_Exercise description_: Reduce the material below to its lines containing "Toggle".

......

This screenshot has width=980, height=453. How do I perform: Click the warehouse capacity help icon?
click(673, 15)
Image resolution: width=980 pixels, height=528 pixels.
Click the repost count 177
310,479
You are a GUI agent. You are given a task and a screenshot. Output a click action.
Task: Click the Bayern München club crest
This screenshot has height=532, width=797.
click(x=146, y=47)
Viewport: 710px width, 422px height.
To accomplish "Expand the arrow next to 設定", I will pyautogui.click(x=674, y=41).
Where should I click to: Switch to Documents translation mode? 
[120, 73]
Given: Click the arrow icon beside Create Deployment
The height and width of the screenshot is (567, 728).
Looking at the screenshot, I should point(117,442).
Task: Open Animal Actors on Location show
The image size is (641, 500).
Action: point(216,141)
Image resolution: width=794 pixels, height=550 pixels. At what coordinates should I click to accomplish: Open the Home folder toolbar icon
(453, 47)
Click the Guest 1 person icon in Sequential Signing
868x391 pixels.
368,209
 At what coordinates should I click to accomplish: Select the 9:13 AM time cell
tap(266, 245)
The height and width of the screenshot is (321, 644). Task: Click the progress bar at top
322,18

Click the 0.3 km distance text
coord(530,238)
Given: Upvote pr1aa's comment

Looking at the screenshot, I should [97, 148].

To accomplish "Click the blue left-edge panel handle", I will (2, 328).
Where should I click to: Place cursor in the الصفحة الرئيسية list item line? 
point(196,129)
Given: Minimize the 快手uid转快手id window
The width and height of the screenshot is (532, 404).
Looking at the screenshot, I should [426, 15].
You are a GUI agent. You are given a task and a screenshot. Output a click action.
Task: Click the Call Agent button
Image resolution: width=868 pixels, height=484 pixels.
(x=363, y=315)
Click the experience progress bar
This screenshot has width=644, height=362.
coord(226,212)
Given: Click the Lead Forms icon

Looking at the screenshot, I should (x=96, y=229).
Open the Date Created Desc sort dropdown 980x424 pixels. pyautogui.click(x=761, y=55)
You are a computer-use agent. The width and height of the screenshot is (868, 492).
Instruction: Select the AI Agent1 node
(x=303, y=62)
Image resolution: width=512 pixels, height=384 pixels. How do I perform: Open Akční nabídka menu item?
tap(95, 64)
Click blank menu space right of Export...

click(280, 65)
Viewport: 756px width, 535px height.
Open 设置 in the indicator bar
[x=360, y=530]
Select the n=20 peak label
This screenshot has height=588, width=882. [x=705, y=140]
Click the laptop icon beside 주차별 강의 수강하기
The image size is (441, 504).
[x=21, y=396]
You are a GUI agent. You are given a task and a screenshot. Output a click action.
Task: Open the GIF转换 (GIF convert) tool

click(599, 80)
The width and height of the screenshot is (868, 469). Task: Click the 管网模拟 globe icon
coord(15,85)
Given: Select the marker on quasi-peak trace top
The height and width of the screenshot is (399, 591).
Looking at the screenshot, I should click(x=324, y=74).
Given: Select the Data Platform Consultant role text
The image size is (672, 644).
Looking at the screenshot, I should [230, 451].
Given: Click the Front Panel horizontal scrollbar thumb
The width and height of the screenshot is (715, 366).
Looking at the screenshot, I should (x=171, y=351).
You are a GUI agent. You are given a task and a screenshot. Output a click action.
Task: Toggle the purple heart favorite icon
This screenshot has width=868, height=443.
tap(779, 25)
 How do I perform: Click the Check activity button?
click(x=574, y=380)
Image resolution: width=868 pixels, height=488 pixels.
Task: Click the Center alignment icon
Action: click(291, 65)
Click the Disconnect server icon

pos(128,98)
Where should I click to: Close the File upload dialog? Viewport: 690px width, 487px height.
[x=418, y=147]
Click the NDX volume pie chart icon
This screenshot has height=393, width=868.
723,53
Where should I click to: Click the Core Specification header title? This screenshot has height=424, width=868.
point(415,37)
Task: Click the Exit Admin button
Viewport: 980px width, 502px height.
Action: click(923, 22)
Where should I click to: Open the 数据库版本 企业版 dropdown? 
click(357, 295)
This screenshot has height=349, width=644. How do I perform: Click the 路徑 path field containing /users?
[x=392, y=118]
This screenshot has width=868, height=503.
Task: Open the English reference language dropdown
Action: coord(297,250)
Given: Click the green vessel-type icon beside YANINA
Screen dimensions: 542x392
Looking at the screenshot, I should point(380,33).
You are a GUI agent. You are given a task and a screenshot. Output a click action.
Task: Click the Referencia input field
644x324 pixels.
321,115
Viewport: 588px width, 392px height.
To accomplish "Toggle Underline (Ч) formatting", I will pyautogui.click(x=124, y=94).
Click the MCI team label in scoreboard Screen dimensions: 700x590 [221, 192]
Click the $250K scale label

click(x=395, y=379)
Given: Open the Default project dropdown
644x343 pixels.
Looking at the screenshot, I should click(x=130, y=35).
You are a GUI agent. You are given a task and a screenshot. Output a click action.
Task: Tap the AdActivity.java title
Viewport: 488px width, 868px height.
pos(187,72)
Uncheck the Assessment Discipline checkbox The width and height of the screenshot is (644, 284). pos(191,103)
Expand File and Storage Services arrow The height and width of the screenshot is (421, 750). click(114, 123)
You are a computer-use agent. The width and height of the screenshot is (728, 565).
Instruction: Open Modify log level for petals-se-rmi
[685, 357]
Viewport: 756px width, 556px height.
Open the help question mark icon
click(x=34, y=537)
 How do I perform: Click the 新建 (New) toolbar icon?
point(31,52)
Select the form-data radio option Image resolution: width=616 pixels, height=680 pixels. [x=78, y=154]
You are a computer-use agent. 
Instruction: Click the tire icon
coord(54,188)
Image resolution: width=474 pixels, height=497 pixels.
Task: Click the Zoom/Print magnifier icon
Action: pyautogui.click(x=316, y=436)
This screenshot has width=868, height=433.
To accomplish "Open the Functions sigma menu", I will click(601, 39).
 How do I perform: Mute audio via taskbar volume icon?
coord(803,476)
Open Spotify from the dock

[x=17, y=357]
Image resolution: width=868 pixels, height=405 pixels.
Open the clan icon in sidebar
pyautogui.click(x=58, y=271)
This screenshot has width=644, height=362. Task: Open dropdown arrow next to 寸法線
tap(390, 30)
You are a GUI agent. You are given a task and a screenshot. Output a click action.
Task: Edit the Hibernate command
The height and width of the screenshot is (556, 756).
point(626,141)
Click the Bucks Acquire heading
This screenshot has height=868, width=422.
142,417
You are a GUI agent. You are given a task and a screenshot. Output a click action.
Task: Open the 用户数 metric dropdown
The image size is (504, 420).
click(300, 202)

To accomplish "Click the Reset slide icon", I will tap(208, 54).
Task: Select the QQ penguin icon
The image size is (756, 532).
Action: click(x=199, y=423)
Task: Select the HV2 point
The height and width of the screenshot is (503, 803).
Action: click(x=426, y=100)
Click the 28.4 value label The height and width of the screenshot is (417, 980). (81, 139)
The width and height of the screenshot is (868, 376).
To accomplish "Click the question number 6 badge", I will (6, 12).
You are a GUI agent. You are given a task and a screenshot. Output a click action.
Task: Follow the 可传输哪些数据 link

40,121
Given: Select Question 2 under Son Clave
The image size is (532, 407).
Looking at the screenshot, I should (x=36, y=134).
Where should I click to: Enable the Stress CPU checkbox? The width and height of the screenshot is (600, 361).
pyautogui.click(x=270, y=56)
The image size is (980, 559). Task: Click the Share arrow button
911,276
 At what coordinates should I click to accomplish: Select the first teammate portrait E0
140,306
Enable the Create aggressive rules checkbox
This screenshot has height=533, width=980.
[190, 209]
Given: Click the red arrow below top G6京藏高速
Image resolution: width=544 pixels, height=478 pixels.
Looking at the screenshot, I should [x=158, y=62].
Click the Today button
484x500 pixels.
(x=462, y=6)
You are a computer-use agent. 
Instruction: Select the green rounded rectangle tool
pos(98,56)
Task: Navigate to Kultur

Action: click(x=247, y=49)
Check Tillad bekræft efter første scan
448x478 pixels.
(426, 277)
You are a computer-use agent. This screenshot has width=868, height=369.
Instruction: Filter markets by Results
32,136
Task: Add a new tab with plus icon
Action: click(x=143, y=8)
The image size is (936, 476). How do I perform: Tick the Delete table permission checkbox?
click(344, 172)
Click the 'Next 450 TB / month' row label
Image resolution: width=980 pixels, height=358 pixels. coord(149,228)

......

_Reply_:
Task: Toggle the purple heart favorite icon
To accomplish "Toggle Underline (Ч) formatting", I will pyautogui.click(x=124, y=94).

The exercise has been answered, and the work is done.